**Goal of the exercise:** Copy out the items unchanged, from the line containing "Click inside the メルマガの概要 text area" up to and including the line containing "click(1443, 59)".

'''

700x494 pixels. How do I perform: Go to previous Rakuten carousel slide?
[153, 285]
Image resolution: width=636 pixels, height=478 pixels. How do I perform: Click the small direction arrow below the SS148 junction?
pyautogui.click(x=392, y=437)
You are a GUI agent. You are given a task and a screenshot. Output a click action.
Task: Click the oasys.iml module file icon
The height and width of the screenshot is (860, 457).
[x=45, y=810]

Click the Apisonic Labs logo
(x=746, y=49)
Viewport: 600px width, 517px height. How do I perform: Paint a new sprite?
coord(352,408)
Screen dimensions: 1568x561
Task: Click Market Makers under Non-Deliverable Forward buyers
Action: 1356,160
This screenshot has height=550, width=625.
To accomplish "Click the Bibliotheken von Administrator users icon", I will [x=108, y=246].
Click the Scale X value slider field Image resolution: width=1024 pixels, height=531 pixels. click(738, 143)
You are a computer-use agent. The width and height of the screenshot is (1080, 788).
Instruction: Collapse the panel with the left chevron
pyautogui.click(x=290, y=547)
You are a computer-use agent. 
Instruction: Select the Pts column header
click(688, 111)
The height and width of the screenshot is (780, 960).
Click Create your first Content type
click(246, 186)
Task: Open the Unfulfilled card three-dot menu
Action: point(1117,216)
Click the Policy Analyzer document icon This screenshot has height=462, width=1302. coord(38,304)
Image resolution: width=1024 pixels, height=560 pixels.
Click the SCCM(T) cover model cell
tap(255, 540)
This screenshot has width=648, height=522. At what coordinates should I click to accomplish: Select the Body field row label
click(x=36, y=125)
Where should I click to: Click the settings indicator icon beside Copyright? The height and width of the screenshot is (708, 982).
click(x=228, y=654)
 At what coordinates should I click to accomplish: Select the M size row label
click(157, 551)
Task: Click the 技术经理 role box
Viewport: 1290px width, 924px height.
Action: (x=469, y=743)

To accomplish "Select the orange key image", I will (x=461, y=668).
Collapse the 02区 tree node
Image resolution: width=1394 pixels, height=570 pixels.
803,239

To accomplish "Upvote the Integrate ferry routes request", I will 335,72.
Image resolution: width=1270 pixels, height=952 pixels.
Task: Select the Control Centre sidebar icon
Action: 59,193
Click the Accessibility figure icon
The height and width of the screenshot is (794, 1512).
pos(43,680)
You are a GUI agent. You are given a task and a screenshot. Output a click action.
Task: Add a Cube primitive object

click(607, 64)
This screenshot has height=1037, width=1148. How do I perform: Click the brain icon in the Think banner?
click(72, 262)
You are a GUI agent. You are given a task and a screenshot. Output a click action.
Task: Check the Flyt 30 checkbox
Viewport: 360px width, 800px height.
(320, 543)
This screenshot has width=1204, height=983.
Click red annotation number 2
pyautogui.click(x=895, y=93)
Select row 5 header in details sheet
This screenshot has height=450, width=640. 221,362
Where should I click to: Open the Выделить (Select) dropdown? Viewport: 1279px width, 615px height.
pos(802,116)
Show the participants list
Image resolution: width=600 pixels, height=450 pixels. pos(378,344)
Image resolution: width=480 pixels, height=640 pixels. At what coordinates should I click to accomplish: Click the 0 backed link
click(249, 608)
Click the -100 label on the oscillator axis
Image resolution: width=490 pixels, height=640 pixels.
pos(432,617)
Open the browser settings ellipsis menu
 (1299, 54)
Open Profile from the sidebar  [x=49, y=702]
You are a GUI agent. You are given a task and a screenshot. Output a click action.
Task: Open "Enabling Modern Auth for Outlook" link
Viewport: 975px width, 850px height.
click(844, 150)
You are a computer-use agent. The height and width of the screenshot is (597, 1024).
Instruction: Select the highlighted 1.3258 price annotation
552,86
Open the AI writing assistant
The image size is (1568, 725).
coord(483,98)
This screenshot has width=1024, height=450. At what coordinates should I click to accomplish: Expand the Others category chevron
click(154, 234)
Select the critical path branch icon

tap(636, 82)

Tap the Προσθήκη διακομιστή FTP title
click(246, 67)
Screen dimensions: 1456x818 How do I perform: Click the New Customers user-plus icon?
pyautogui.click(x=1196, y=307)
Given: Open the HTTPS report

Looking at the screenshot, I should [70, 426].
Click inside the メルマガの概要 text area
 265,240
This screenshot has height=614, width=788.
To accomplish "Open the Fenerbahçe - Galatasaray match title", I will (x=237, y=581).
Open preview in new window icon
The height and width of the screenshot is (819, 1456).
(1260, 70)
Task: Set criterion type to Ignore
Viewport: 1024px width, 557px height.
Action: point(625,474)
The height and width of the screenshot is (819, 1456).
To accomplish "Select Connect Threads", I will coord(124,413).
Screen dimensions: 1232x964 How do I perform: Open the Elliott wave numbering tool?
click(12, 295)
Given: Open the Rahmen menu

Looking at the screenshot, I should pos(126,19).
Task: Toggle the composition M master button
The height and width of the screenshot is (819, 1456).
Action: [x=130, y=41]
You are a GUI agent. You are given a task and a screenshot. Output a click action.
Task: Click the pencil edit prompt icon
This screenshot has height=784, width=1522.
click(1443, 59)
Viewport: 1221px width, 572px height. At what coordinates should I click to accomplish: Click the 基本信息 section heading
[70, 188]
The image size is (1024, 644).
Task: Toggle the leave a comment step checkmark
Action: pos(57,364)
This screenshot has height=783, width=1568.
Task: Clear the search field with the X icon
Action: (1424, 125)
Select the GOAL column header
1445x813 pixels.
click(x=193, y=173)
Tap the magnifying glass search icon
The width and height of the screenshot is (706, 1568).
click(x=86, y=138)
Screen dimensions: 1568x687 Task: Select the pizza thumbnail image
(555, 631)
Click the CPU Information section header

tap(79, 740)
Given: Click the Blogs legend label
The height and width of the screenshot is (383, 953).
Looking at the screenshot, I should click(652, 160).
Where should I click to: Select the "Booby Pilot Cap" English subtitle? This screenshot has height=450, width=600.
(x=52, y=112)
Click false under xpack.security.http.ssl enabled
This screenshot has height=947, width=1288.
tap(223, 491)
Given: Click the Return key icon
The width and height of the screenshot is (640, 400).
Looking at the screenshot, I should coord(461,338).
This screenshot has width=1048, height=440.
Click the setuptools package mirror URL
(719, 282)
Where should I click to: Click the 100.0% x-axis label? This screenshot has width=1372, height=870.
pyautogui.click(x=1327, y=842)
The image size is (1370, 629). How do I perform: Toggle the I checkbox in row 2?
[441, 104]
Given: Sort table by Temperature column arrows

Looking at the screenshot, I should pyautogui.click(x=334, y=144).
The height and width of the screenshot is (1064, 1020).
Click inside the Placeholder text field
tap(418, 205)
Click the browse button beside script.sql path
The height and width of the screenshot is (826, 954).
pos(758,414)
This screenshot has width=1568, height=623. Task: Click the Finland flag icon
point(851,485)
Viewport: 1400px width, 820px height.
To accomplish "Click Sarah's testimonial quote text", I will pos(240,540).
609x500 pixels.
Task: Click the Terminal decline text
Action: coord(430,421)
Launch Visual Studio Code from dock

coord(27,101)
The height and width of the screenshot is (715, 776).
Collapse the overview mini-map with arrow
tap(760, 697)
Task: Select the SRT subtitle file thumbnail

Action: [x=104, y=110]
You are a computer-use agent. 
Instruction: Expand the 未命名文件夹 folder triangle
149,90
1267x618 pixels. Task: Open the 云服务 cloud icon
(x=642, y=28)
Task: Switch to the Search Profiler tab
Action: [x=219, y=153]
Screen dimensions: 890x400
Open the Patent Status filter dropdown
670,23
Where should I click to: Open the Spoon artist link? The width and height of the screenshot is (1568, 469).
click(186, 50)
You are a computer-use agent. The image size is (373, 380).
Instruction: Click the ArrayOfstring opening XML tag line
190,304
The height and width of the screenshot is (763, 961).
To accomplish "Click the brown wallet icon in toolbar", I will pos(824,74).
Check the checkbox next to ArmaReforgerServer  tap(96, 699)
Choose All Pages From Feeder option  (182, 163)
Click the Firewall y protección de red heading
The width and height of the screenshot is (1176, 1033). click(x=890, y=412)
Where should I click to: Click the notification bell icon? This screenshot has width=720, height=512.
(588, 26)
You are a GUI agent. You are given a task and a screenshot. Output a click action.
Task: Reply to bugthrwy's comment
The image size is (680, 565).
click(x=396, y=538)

'''

**Result for this task:**
Click inside the メルマガの概要 text area
 265,240
This screenshot has height=614, width=788.
To accomplish "Open the Fenerbahçe - Galatasaray match title", I will (x=237, y=581).
Open preview in new window icon
The height and width of the screenshot is (819, 1456).
(1260, 70)
Task: Set criterion type to Ignore
Viewport: 1024px width, 557px height.
Action: point(625,474)
The height and width of the screenshot is (819, 1456).
To accomplish "Select Connect Threads", I will coord(124,413).
Screen dimensions: 1232x964 How do I perform: Open the Elliott wave numbering tool?
click(12, 295)
Given: Open the Rahmen menu

Looking at the screenshot, I should pos(126,19).
Task: Toggle the composition M master button
The height and width of the screenshot is (819, 1456).
Action: [x=130, y=41]
You are a GUI agent. You are given a task and a screenshot. Output a click action.
Task: Click the pencil edit prompt icon
This screenshot has height=784, width=1522.
click(1443, 59)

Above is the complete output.